There was an article [0] posted some days ago, they reccomended a transparent container and a mixture of red and brown lentils, and work just as with the glitter nail polish.
[0] https://www.anarsec.guide/posts/tamper/
s/TPM/fTPM/
Some laptops have a discrete pTPM in addition to the ME's firmware TPM, which can be used for firmware validation, disk encryption, etc.
Some OEMs can detect when the chassis is opened, e.g. HP TamperLock, https://h20195.www2.hp.com/v2/getpdf.aspx/4AA7-8167ENW.pdf
I have a multi-stage strategy.
First and most important, physical security. My computer is valuable enough that if I left it unattended in public, someone would probably nick it and put it on ebay. So I only leave it unattended in places with good enough physical security.
Secondly, I avoid doing anything that would impose spy-thriller-movie-level security requirements on my equipment. My employer wants to secure a critical code signing key? I'll be happy to sort them out with their own HSM in their own properly secured data centre, or their own USB stick in a bank vault, or whatever their requirements dictate. My personal security research? I anonymously publish anything interesting I find right away. And I strictly avoid going to countries where I think the government ought to be overthrown.
Therefore, the chances of an attack targeting my boot firmware are exceptionally small.
Finally, I embrace the reality that the TPM wouldn't have helped me anyway. Firstly the security the TPM offers depends on the security of the BIOS, and we all know that's a joke. Secondly, even if the TPM worked perfectly and the BIOS was secure and so on, an attacker in a position to mess with my firmware could just as easily install a physical keylogger, or a hidden camera pointing at my keyboard, or just have masked goons hit me with a $5 wrench until I tell them the password.
"just don't do risky stuff on it" doesn't cut it for those who need it.
Leave room for real discussion about the topic.
I'm saying you shouldn't do things so risky that a squad of spies would get sent to monitor you, learn your routine, pick your house's locks while you're at work, sneak in, dismantle your computer, image your encrypted hard disk, overwrite the bootloader with a special version that will record the FDE password next time you enter it and send it to them, reassemble your computer and sneak out undetected.
Because that's what an "evil maid attack" means, once you've got basic physical security in place.
As I'm not Ross Ulbricht or Julian Assange, I'm willing to take my chances.
It's also common knowledge that all adversaries view people who have higher security than the average person as a person of interest or a mark. If they are spies they think you don't need privacy if you have nothing to hide and if you are trying to hard to hide then you must have something important to hide. Criminals think if you have security then you must have something valuable to protect.
Also some of the methods described her this thread seem impractical and extreme but one you go down this rabbit hole of security and privacy, you become used to gradually putting in a little more extra effort for better security and privacy. Normal users can't understand how someone can survive with having to toggle scripts on/off with the noscripts extension but for most people who are interested in security and privacy that is easy and effortless like breathing air.

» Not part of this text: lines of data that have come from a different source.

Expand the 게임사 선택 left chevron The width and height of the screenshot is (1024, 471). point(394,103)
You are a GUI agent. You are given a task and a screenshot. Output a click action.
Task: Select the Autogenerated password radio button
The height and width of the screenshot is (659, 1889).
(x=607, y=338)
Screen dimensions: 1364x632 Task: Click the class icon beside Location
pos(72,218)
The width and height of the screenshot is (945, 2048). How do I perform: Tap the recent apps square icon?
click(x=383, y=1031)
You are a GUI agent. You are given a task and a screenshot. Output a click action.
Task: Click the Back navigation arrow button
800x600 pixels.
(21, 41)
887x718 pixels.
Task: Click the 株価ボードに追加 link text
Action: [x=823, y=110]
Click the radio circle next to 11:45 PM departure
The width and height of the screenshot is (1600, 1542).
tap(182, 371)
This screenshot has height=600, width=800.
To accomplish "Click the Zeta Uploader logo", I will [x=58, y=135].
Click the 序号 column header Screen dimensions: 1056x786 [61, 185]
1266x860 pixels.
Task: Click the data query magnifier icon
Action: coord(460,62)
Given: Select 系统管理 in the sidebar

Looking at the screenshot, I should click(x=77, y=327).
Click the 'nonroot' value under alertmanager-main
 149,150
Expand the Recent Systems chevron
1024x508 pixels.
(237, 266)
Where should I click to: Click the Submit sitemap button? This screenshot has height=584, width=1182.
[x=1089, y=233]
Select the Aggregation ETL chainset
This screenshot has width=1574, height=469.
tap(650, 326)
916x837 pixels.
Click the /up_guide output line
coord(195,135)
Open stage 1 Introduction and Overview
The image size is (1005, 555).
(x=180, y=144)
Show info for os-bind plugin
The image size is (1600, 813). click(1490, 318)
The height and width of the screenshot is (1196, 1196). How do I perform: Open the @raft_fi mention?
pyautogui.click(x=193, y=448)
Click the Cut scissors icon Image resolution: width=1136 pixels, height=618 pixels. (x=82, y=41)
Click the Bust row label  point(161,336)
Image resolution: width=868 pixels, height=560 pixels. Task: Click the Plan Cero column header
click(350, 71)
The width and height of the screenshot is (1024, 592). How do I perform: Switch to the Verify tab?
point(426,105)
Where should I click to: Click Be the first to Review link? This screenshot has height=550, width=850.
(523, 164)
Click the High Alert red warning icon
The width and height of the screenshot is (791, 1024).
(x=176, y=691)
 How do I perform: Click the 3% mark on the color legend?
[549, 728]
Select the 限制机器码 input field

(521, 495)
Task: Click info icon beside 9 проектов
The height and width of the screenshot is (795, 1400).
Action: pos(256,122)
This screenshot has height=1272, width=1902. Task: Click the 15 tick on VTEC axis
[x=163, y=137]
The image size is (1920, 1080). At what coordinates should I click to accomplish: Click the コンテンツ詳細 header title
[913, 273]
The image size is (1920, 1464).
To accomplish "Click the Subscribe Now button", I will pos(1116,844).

Or do you mean to encrypt your data and upload to the cloud? Then download the data when you need to use it? And how are you managing all the passwords and encryption keys? I think you would need to keep quite a bit of sensitive data on that travel computer so you would need tamper evidence on it as well.
Or I think I must be completely missing out on something here what you are saying. Maybe you can elaborate a bit? It sounds interesting.